Yes, I know that thy have never removed a President, which is one reason why there are no definitive Court decisons on “other high crimes and misdemeanors”. Which means- *there are no definitive Court decisions on that issue. *But the President is not the only Officer in the Executive branch and the “treason, bribery, or other high crimes and misdemeanors” clause applies to them all, not just the President.

But what is important is that the “treason, bribery, or other high crimes and misdemeanors” clause does **NOT **apply to the Judicial branch, thus your cite of Nixon is meaningless as Nixon did not touch on “treason, bribery, or other high crimes and misdemeanors” as “treason, bribery, or other high crimes and misdemeanors” didn’t apply for that removal of a Judge. Thus, Nixon is not a valid cite for what “treason, bribery, or other high crimes and misdemeanors” means or doesn’t mean. Come on dude, you know better than that.

I have provided you with cites- and Wiki does give you a nod: but it’s a damn lukewarm nod “*Several commentators have suggested that Congress alone may decide for itself what constitutes an impeachable offense.” * I expect that the articles you mention are amoung the “several commentators”. Thus, it does seem that the weight of *non-citable opinion *in this matter is on your side. But that’s different from your claims that there has been a definitive SCOTUS ruling on this issue- as there hasn’t been, as you pointed out above. Nixon is not at all definitive on the issue of “other high crimes and misdemeanors” as Nixon doesn’t even touch on “other high crimes and misdemeanors”.

You are about the only person on the planet that feels that the phrase “high crimes and misdemeanors” is dispositive as to this issue.

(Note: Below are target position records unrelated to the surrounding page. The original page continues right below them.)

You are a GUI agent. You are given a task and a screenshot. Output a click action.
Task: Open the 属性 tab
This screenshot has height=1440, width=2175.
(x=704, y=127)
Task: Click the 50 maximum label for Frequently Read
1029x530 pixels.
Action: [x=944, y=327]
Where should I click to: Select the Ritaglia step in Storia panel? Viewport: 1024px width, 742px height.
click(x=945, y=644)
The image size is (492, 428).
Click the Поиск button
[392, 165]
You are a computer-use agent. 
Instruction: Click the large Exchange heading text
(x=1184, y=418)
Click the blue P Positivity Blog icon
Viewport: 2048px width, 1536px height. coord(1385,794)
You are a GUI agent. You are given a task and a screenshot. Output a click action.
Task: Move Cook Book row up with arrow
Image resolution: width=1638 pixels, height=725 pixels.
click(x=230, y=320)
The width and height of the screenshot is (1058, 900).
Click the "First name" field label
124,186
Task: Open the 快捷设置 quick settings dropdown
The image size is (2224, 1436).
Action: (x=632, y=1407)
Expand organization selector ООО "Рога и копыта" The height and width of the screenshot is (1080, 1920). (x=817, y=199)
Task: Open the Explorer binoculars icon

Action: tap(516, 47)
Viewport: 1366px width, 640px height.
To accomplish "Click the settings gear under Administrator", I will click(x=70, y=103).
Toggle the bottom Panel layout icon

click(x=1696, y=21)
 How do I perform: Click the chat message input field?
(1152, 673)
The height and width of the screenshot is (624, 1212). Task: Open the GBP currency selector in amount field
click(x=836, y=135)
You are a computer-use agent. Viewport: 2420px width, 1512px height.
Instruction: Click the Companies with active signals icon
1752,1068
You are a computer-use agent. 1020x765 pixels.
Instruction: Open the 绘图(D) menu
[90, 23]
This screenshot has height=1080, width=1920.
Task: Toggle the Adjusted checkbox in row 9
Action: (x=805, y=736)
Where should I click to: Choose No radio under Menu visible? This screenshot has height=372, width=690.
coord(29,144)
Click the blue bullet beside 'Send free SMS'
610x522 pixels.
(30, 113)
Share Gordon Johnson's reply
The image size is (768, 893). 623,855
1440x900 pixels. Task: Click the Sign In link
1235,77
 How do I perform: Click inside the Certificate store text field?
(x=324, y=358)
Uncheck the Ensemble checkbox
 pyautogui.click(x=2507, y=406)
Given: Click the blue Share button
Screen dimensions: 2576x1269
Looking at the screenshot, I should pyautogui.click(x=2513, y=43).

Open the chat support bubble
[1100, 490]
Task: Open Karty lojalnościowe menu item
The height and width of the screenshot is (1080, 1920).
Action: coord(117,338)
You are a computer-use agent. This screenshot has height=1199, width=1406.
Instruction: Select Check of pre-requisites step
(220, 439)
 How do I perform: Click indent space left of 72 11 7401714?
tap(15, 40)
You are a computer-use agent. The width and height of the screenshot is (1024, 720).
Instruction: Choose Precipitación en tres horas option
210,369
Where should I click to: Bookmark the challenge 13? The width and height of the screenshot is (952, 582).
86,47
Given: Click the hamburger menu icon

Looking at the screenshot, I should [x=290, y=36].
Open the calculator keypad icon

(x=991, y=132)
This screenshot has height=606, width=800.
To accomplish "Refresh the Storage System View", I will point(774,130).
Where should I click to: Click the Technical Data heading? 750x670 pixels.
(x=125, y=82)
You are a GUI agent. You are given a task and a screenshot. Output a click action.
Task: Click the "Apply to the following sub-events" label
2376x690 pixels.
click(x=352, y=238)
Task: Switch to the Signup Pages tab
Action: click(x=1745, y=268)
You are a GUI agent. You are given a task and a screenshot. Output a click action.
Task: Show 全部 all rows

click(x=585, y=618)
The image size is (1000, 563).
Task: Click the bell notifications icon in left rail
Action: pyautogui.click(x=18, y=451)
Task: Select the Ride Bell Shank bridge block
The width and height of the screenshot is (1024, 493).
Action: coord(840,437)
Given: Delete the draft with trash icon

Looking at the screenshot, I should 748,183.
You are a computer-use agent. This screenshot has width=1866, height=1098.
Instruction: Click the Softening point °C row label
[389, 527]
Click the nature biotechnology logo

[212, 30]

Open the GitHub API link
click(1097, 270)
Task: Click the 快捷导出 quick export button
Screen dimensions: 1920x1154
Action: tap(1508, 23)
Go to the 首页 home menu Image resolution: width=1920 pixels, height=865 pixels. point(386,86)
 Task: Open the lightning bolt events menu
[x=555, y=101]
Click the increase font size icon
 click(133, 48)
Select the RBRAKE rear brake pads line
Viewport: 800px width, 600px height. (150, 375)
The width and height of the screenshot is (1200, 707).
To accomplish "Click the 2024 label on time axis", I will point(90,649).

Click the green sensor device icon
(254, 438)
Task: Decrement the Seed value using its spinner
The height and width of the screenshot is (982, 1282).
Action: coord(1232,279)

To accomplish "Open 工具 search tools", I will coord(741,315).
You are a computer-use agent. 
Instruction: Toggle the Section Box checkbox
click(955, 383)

I notice you haven’t discussed the general rules concerning justicibility outlined in Baker v. Carr yet. They do not particuarly lend support for your view either.

You’re right – all you have is my claim that the Rehnquist book says what I say it does. Shockingly, the entirety of the world’s written resources are not yet available on-line. I waste a lot of time here, but even i cannot justify the time needed to key in, verbatim, a couple of paragraphs from a boo in my collection to prove my point.

Since this is GQ, and since you and I have been down this road before – not impeachment specifically, but the general road of your belief that your uninformed opinion on legal issues is indistinguishable; no better, or worse, than anyone else’s, frankly, I don’t see a payoff.

If the average reader is not swayed by my points offered thus far, he’ll have to go through life believing this question is unsettled. I am reasonably convinced that YOU will be unswayed, regardless.

Ok, that makes sense. But a state does get to impose some restrictions on who appears on their presidential ballot, right? Some number of residents’ signatures, or nomination by a party, etc.

Could a state refuse a candidate because it has determined that he doesn’t meet the Constitutional requirements? For example, could a state refuse a 22-year-old presidential candidate? Or, is the state required to accept him and leave it to Congress to refuse to accept Electoral votes for him. Or, is it up to the Chief Justice to refuse to swear him in? I wonder where the enforcement of the Constitutional requirements is done.